→ **TASK**
Using the data below, please return every line exactly as given.
╭─ GIVEN ENTRIES
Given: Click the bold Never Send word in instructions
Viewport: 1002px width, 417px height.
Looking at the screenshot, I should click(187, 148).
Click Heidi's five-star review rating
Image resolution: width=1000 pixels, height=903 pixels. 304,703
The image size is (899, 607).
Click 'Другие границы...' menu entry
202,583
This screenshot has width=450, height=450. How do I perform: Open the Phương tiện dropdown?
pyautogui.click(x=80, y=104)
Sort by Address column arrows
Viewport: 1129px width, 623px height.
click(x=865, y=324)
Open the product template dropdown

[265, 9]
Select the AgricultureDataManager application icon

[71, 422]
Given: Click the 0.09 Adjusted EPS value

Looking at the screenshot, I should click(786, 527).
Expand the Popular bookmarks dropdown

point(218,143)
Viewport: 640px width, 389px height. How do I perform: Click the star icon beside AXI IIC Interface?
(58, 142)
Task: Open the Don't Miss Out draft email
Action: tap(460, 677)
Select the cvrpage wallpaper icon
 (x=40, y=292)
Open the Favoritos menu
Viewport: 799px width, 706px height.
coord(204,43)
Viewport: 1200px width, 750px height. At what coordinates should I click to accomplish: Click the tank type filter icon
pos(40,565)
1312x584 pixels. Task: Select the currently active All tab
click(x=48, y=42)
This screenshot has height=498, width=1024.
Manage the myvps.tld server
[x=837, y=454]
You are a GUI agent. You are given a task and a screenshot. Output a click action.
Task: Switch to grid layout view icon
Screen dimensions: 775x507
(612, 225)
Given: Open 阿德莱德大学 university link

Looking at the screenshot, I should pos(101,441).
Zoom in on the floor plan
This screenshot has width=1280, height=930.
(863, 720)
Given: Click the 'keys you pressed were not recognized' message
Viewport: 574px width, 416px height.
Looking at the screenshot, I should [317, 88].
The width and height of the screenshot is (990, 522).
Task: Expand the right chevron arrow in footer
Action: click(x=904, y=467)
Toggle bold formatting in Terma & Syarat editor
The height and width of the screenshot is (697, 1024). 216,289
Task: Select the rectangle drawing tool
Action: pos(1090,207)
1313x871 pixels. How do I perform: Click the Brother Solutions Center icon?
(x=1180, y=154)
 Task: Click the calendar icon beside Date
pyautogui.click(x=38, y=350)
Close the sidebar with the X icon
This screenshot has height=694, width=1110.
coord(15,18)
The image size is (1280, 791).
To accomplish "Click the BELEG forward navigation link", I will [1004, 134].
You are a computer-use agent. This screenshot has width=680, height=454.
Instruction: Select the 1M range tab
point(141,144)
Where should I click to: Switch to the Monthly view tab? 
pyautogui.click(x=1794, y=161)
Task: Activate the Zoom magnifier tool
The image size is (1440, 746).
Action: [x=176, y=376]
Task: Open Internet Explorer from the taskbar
╰─
→ **RESULT OF THIS TASK**
Given: Click the bold Never Send word in instructions
Viewport: 1002px width, 417px height.
Looking at the screenshot, I should click(187, 148).
Click Heidi's five-star review rating
Image resolution: width=1000 pixels, height=903 pixels. 304,703
The image size is (899, 607).
Click 'Другие границы...' menu entry
202,583
This screenshot has width=450, height=450. How do I perform: Open the Phương tiện dropdown?
pyautogui.click(x=80, y=104)
Sort by Address column arrows
Viewport: 1129px width, 623px height.
click(x=865, y=324)
Open the product template dropdown

[265, 9]
Select the AgricultureDataManager application icon

[71, 422]
Given: Click the 0.09 Adjusted EPS value

Looking at the screenshot, I should click(786, 527).
Expand the Popular bookmarks dropdown

point(218,143)
Viewport: 640px width, 389px height. How do I perform: Click the star icon beside AXI IIC Interface?
(58, 142)
Task: Open the Don't Miss Out draft email
Action: tap(460, 677)
Select the cvrpage wallpaper icon
 (x=40, y=292)
Open the Favoritos menu
Viewport: 799px width, 706px height.
coord(204,43)
Viewport: 1200px width, 750px height. At what coordinates should I click to accomplish: Click the tank type filter icon
pos(40,565)
1312x584 pixels. Task: Select the currently active All tab
click(x=48, y=42)
This screenshot has height=498, width=1024.
Manage the myvps.tld server
[x=837, y=454]
You are a GUI agent. You are given a task and a screenshot. Output a click action.
Task: Switch to grid layout view icon
Screen dimensions: 775x507
(612, 225)
Given: Open 阿德莱德大学 university link

Looking at the screenshot, I should pos(101,441).
Zoom in on the floor plan
This screenshot has width=1280, height=930.
(863, 720)
Given: Click the 'keys you pressed were not recognized' message
Viewport: 574px width, 416px height.
Looking at the screenshot, I should [317, 88].
The width and height of the screenshot is (990, 522).
Task: Expand the right chevron arrow in footer
Action: click(x=904, y=467)
Toggle bold formatting in Terma & Syarat editor
The height and width of the screenshot is (697, 1024). 216,289
Task: Select the rectangle drawing tool
Action: pos(1090,207)
1313x871 pixels. How do I perform: Click the Brother Solutions Center icon?
(x=1180, y=154)
 Task: Click the calendar icon beside Date
pyautogui.click(x=38, y=350)
Close the sidebar with the X icon
This screenshot has height=694, width=1110.
coord(15,18)
The image size is (1280, 791).
To accomplish "Click the BELEG forward navigation link", I will [1004, 134].
You are a computer-use agent. This screenshot has width=680, height=454.
Instruction: Select the 1M range tab
point(141,144)
Where should I click to: Switch to the Monthly view tab? 
pyautogui.click(x=1794, y=161)
Task: Activate the Zoom magnifier tool
The image size is (1440, 746).
Action: [x=176, y=376]
Task: Open Internet Explorer from the taskbar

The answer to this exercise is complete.